Mereka lihat kalau sebagian besar barang-barang itu rusak. Itu artinya,
orang yang menculik dia pasti sedang marah besar dan... kalap."
Sekali lagi Zafran mengangguk, "Hmmm... I see."
Rafael memutar matanya
jengah. Ia merasa bodoh jika sudah berhadapan dengan kedua sahabatnya
ini. Apalagi jika mereka berdua tengah membahas mengenai pelajaran yang
tak begitu Rafael kuasai di kelas.
Memutuskan untuk
mengabaikan kedua sahabatnya, Rafael merogoh sakunya dan mengambil
ponsel miliknya. Ia mencoba mengaktifkannya, namun tidak berhasil. Ah,
sepertinya baterainya habis.
Ia memasukkan kembali
ponselnya, dan menyambar ponsel milik Kanaya tanpa permisi. Biarlah, toh
mereka sudah bersahabat sejak lama. Menggeledah isi ponsel satu sama
lain sudah menjadi hal yang biasa di antara mereka.
Dewi fortuna kali ini
berpihak padanya. Ketika ia menyalakan benda berbentuk persegi panjang
itu, layar lebarnya langsung menyala, menampilkan sederet notifikasi
dari berbagai macam aplikasi. Rafael baru saja akan memasukkan kata
sandi, namun sebuah notifikasi menarik perhatiannya.
1 new message from Pak Anto
Rafael mengerutkan keningnya. Bukannya...?
"Eh, Kanaya! Nama polisi yang menangani kasus Disty itu Pak Anto kan?" tanya Rafael.

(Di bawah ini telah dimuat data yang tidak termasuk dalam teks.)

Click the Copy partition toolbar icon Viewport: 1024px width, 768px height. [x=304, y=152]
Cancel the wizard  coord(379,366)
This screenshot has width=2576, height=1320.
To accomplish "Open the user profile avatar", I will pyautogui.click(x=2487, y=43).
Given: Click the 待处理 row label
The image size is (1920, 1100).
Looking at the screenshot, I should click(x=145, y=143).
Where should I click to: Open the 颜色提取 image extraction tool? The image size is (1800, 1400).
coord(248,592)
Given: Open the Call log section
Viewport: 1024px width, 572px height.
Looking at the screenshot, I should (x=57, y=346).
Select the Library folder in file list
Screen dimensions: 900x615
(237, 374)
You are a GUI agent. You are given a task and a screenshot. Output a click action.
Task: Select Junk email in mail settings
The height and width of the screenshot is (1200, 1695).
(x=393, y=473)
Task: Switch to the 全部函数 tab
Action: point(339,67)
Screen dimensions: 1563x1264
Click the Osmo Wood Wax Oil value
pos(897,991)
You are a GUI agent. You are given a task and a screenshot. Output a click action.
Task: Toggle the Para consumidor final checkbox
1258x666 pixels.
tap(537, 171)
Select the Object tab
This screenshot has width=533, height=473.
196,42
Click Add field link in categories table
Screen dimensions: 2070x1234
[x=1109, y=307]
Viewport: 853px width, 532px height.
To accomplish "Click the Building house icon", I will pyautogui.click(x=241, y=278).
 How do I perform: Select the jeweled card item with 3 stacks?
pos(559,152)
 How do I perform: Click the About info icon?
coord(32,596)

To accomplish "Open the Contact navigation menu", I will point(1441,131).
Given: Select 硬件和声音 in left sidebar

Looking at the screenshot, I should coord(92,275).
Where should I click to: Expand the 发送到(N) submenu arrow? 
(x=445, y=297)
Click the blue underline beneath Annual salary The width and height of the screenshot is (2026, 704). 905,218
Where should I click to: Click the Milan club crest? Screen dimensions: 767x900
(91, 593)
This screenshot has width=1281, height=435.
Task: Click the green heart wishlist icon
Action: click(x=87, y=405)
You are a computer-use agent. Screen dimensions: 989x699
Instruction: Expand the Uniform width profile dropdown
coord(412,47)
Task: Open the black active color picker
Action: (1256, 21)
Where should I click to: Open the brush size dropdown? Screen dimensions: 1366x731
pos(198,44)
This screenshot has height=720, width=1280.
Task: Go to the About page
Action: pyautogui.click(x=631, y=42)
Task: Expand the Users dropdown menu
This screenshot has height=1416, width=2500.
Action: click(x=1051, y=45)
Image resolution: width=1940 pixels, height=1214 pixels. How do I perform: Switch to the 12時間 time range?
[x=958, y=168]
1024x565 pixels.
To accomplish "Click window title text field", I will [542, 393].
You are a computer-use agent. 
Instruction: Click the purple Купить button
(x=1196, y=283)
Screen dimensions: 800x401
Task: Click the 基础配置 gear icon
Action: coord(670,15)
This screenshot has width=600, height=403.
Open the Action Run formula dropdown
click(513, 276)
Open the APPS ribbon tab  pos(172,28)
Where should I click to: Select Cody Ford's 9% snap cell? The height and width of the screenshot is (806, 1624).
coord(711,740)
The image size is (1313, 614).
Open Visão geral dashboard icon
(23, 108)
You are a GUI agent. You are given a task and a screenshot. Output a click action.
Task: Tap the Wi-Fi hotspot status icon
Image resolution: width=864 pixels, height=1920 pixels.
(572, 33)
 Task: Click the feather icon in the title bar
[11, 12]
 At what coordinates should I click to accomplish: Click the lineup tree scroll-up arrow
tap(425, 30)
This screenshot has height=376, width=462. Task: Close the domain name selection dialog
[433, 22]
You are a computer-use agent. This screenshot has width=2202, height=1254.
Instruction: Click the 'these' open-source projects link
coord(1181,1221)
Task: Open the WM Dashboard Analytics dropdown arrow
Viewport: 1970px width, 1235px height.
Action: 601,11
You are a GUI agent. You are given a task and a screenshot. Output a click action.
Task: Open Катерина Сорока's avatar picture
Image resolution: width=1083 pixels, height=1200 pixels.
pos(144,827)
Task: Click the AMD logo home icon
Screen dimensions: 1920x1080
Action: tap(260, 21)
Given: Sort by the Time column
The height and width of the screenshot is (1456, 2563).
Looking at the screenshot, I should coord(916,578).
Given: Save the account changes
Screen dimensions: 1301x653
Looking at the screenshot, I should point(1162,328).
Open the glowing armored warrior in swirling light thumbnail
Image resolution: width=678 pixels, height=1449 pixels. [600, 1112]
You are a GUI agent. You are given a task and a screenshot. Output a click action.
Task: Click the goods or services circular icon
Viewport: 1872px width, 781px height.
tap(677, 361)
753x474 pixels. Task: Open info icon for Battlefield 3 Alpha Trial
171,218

Kanaya mengangguk, "Ya. Kenapa?"
"Dia... kirim pesan."
***
"Rumah sakit mana?" Zafran bertanya dengan gusar sembari memasang sabuk pengaman.
"Rumah sakit Delta Husada!" seru Kanaya yang berada di jok sebelah pengemudi.
Beberapa saat yang lalu,
Pak Anto mengirim pesan bahwa Kanaya harus menghubunginya secepatnya.
Kata beliau, ada perkembangan penting mengenai kasus Disty. Tanpa
berpikir panjang, Kanaya langsung saja menghubunginya.
Dan saat itulah, ia
mendengar berita tersebut. Bukan, bukan perkembangan baik yang dimaksud
oleh Pak Anto. Memang Disty sudah ditemukan. Namun sayangnya, nyawanya
sudah tidak terselamatkan!
Mayatnya ditemukan
menggantung pada seutas tali tepat di kamarnya sendiri. Petugas
kepolisian memang sudah memeriksa kamarnya beberapa hari yang lalu, dan
mereka berani bersumpah bahwa mereka sama sekali tidak menemukan mayat
Disty.
Pembantu rumah tangganya
lah yang menemukan Disty. Wanita paruh baya yang biasa disapa "Mboh
Dian" itu tengah membersihkan kamar Disty ketika ia menemukan mayat
majikannya disana. Beliau segera mengabari kedua orang tua Disty dan
polisi.
Kini, mayatnya tengah
menjalani proses autopsi di rumah sakit Delta Husada. Dan kesanalah
mereka bertiga akan pergi. Mereka memang bukan teman baiknya, namun
sebagai orang yang menyaksikan kejadian tersebut, mereka merasa perlu
untuk hadir.
Perjalanan ke rumah
sakit tersebut memakan waktu yang cukup lama. Kondisi lalu lintas yang
macet dan dikombinasikan dengan jarak tempuh yang jauh membuat mereka
sampai disana dalam waktu dua setengah jam.
"Dimana dia?" tanya
Rafael yang tengah berlarian di koridor. Beberapa perawat serta
pengunjung yang ada disana menegur mereka, namun mereka tidak peduli.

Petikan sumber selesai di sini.